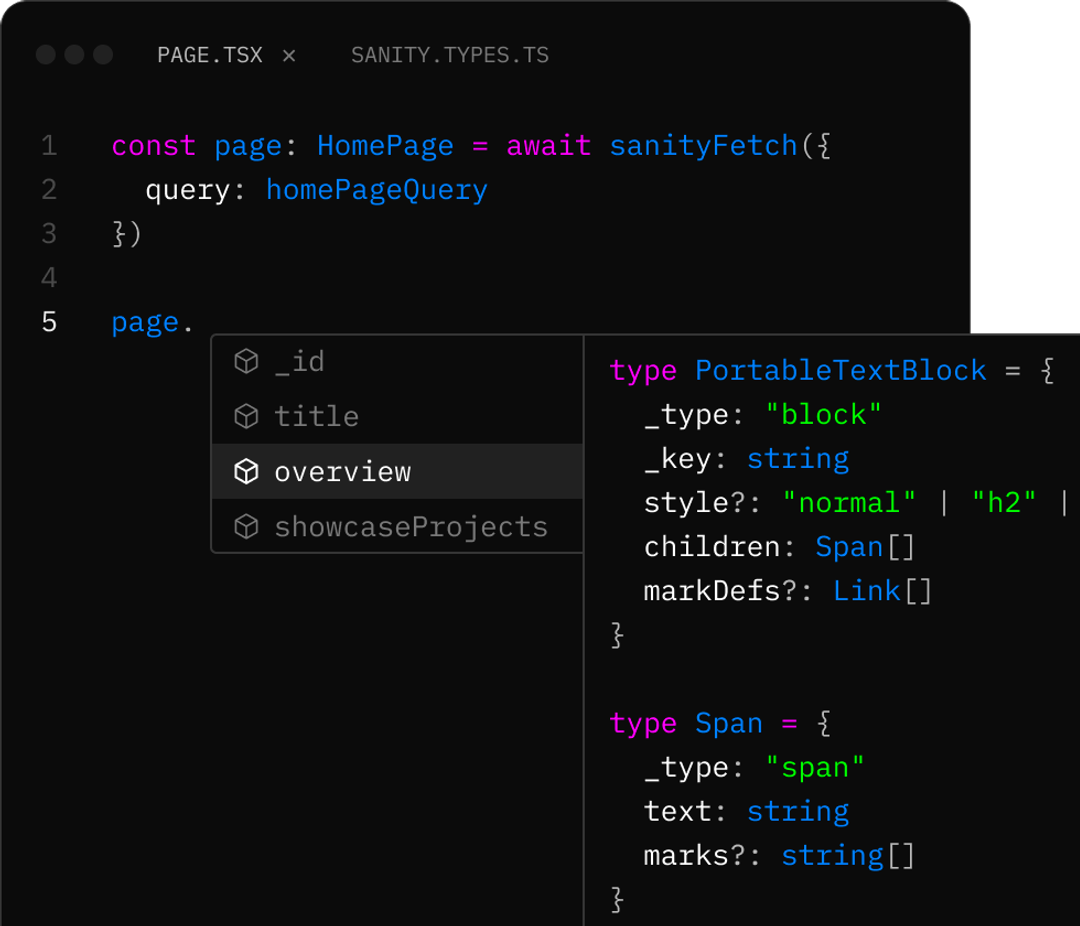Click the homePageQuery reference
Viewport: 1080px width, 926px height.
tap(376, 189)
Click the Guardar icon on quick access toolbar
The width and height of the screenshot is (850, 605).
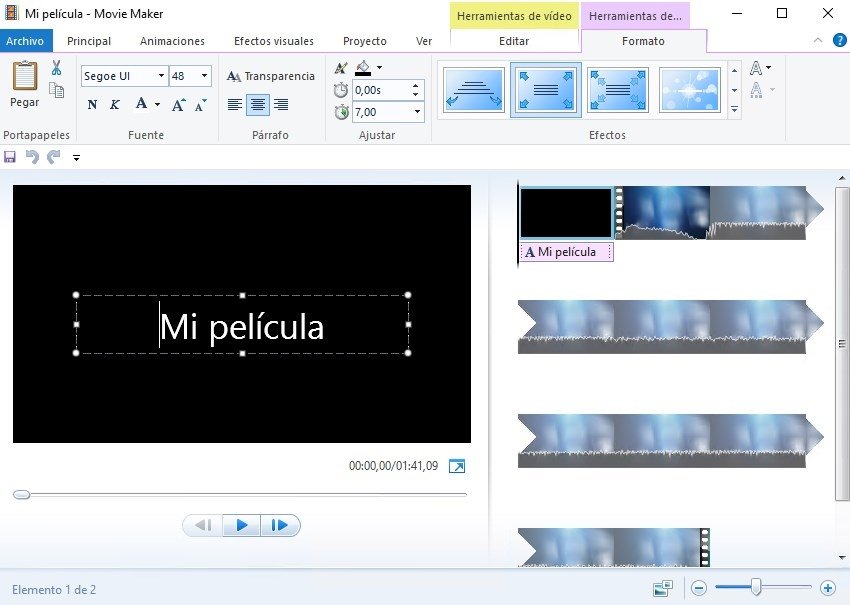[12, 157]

* Task directions *
Rewrite the records with "screenshot" changed to "image" throughout, leaving everything else as it stands. Omit the pictures.

* Expected answer *
Click the homePageQuery reference
Viewport: 1080px width, 926px height.
tap(376, 189)
Click the Guardar icon on quick access toolbar
The width and height of the image is (850, 605).
[12, 157]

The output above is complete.